First and foremost the NCAA has now given any college program that is interested a recipe for becoming competitive very quickly. Create a false department within the University, set up sham courses and make sure that your athletes sign up for those courses. Allow other students to also attend those classes so that you do not run afoul of the dreaded “impermissible benefits” guideline. Seems like a surefire way to add a few National Championship banners to your collection. So far it has worked well for North Carolina over the past eighteen years.
Beyond that though there are other ramifications from this decision that may not be immediately noticeable. First of all, the Committee stated “The NCAA defers to its member schools to determine whether academic fraud occurred and, ultimately, the panel is bound to making decisions within the rules set by the membership.”
Based on that language the NCAA should no longer be sending high school players through any clearinghouse activity to evaluate their academic standing in high school. No more investigators snooping around to see if high school students actually earned those grades or received them as a gift from their high school academic staff. After all, the NCAA defers to the member institutions to decide if academic fraud has been committed. Therefore if the member school qualifies the student as acceptable the NCAA should have no say in the matter.
To the issue of improper benefits to student athletes the Committee said no improper benefits were given to student athletes because members of the general student population could also participate. One would think Rick Pitino wishes his academic advisors at Louisville were as astute as the ones at UNC. If they had been both Pitino and Jurich would still be working for U of L.
Here’s why. During the Stripper/Prostitute scandal had Andrew McGee allowed some of the general student population and some prospective students to participate in the stripper parties it could not have been viewed by the NCAA Committee as anything other than good old entertainment for prospective and current athletes and current and incoming students. Kind of like a keg party at a fraternity house during rush week. Nothing wrong with that. Wink. Wink.
Another interesting result going forward could be that if a player is offered $100,000 to play for a school it is acceptable as long as you also pay a student in the general population the same amount to attend the school. Probably pick a student that had good grades in high school chemistry and math with a high SAT score to make it look legitimate. Wink. Wink.
When the NCAA Committee said no improper benefits were given due to the general student population participating in the UNC case it opened up a Pandora’s Box of possibilities for schools that want to be creative and could care less about the ethics of the situation. Schools with a mindset and ethical position similar to UNC’s.
In general – with the Committee on Infractions deciding to punt this one – the NCAA has created carte blanche for member institutions to creatively entice student-athletes to attend their school and continue to remain eligible by taking sham courses as they participate in athletics without any ramifications whatsoever. In effect the NCAA has finally revealed itself to be the “toothless old dog” that its previous rulings over the past few years have implied. It appears that ethics and morality – what’s innately right in any particular situation – has no bearing on what ruling will be handed down by the Committee. One more black-eye for college sports.

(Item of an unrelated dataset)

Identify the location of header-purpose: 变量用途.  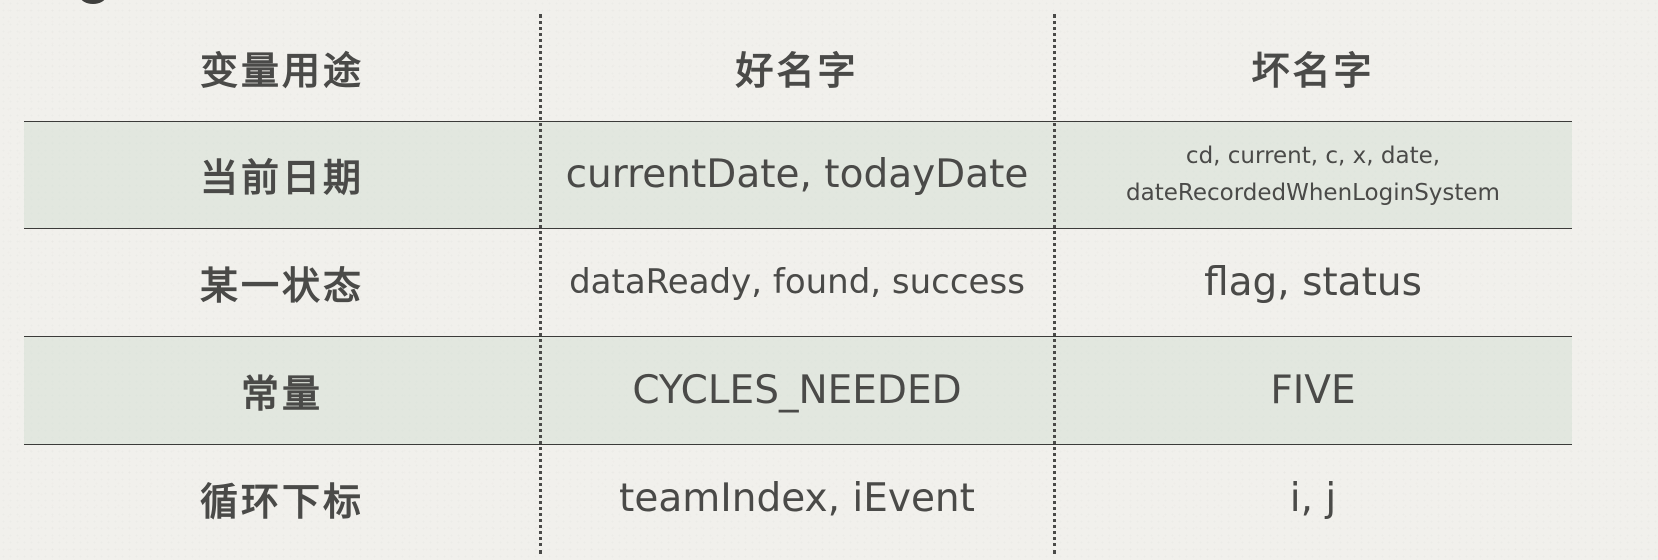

It would be nice if when a situation appears to be morally wrong the rules would be there to identify and correct the failure. It’s called justice. Unfortunately it doesn’t usually happen in the real world. It doesn’t seem to happen in the NCAA’s world either.
An attorney friend of mine once said “What is right and what is the law usually don’t come within waving distance of each other.” After this ruling it appears they do not even reside in the same hemisphere.